WORK INSTRUCTIONS:
Your output should consist of the data, copied exactly.

Source records
------------------------------------

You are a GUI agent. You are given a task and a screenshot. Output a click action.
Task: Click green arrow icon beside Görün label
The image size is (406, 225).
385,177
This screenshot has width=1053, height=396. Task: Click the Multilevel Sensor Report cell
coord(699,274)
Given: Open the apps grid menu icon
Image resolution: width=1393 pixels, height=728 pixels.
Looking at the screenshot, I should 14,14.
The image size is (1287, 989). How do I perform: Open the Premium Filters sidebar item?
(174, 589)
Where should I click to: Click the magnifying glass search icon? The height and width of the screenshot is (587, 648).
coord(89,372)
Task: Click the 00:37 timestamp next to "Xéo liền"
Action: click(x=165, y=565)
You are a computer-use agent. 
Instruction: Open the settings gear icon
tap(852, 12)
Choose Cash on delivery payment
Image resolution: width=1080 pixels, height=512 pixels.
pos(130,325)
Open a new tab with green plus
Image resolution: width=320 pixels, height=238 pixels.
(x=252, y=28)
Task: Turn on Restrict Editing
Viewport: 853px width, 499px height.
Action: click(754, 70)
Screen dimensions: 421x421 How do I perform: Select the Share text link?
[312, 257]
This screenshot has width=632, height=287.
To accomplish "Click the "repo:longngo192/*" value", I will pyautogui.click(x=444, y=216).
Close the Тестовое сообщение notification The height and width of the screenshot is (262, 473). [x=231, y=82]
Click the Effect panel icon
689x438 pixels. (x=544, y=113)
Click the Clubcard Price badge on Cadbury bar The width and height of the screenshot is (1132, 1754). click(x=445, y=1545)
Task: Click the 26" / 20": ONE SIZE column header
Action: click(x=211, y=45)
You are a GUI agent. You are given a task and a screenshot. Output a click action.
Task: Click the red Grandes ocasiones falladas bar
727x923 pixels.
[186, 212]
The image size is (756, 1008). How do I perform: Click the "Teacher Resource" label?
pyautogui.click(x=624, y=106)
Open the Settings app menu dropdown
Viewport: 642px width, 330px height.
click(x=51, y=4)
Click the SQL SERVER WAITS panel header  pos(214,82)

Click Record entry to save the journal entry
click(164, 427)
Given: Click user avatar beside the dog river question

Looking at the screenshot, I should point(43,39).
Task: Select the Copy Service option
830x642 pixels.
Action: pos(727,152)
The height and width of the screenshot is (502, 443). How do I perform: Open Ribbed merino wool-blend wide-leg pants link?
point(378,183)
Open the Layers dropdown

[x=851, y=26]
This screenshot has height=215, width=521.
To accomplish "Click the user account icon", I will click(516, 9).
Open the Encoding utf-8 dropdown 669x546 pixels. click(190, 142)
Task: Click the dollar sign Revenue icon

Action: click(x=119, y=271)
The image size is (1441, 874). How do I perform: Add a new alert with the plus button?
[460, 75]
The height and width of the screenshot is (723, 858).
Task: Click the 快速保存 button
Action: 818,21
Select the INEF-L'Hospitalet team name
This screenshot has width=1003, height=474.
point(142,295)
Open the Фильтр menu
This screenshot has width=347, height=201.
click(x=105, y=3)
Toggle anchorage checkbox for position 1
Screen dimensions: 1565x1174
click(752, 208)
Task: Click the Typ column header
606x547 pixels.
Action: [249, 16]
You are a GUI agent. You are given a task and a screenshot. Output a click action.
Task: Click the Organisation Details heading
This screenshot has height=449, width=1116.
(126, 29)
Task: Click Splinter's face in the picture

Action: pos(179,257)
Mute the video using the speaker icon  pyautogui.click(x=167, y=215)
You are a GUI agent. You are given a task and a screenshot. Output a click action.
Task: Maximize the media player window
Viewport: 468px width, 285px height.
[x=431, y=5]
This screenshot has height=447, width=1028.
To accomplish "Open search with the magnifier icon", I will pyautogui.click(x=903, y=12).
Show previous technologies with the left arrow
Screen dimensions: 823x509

------------------------------------

ANSWER FOR THIS EXERCISE:
You are a GUI agent. You are given a task and a screenshot. Output a click action.
Task: Click green arrow icon beside Görün label
The image size is (406, 225).
385,177
This screenshot has width=1053, height=396. Task: Click the Multilevel Sensor Report cell
coord(699,274)
Given: Open the apps grid menu icon
Image resolution: width=1393 pixels, height=728 pixels.
Looking at the screenshot, I should 14,14.
The image size is (1287, 989). How do I perform: Open the Premium Filters sidebar item?
(174, 589)
Where should I click to: Click the magnifying glass search icon? The height and width of the screenshot is (587, 648).
coord(89,372)
Task: Click the 00:37 timestamp next to "Xéo liền"
Action: click(x=165, y=565)
You are a computer-use agent. 
Instruction: Open the settings gear icon
tap(852, 12)
Choose Cash on delivery payment
Image resolution: width=1080 pixels, height=512 pixels.
pos(130,325)
Open a new tab with green plus
Image resolution: width=320 pixels, height=238 pixels.
(x=252, y=28)
Task: Turn on Restrict Editing
Viewport: 853px width, 499px height.
Action: click(754, 70)
Screen dimensions: 421x421 How do I perform: Select the Share text link?
[312, 257]
This screenshot has width=632, height=287.
To accomplish "Click the "repo:longngo192/*" value", I will pyautogui.click(x=444, y=216).
Close the Тестовое сообщение notification The height and width of the screenshot is (262, 473). [x=231, y=82]
Click the Effect panel icon
689x438 pixels. (x=544, y=113)
Click the Clubcard Price badge on Cadbury bar The width and height of the screenshot is (1132, 1754). click(x=445, y=1545)
Task: Click the 26" / 20": ONE SIZE column header
Action: click(x=211, y=45)
You are a GUI agent. You are given a task and a screenshot. Output a click action.
Task: Click the red Grandes ocasiones falladas bar
727x923 pixels.
[186, 212]
The image size is (756, 1008). How do I perform: Click the "Teacher Resource" label?
pyautogui.click(x=624, y=106)
Open the Settings app menu dropdown
Viewport: 642px width, 330px height.
click(x=51, y=4)
Click the SQL SERVER WAITS panel header  pos(214,82)

Click Record entry to save the journal entry
click(164, 427)
Given: Click user avatar beside the dog river question

Looking at the screenshot, I should point(43,39).
Task: Select the Copy Service option
830x642 pixels.
Action: pos(727,152)
The height and width of the screenshot is (502, 443). How do I perform: Open Ribbed merino wool-blend wide-leg pants link?
point(378,183)
Open the Layers dropdown

[x=851, y=26]
This screenshot has height=215, width=521.
To accomplish "Click the user account icon", I will click(516, 9).
Open the Encoding utf-8 dropdown 669x546 pixels. click(190, 142)
Task: Click the dollar sign Revenue icon

Action: click(x=119, y=271)
The image size is (1441, 874). How do I perform: Add a new alert with the plus button?
[460, 75]
The height and width of the screenshot is (723, 858).
Task: Click the 快速保存 button
Action: 818,21
Select the INEF-L'Hospitalet team name
This screenshot has width=1003, height=474.
point(142,295)
Open the Фильтр menu
This screenshot has width=347, height=201.
click(x=105, y=3)
Toggle anchorage checkbox for position 1
Screen dimensions: 1565x1174
click(752, 208)
Task: Click the Typ column header
606x547 pixels.
Action: [249, 16]
You are a GUI agent. You are given a task and a screenshot. Output a click action.
Task: Click the Organisation Details heading
This screenshot has height=449, width=1116.
(126, 29)
Task: Click Splinter's face in the picture

Action: pos(179,257)
Mute the video using the speaker icon  pyautogui.click(x=167, y=215)
You are a GUI agent. You are given a task and a screenshot. Output a click action.
Task: Maximize the media player window
Viewport: 468px width, 285px height.
[x=431, y=5]
This screenshot has height=447, width=1028.
To accomplish "Open search with the magnifier icon", I will pyautogui.click(x=903, y=12).
Show previous technologies with the left arrow
Screen dimensions: 823x509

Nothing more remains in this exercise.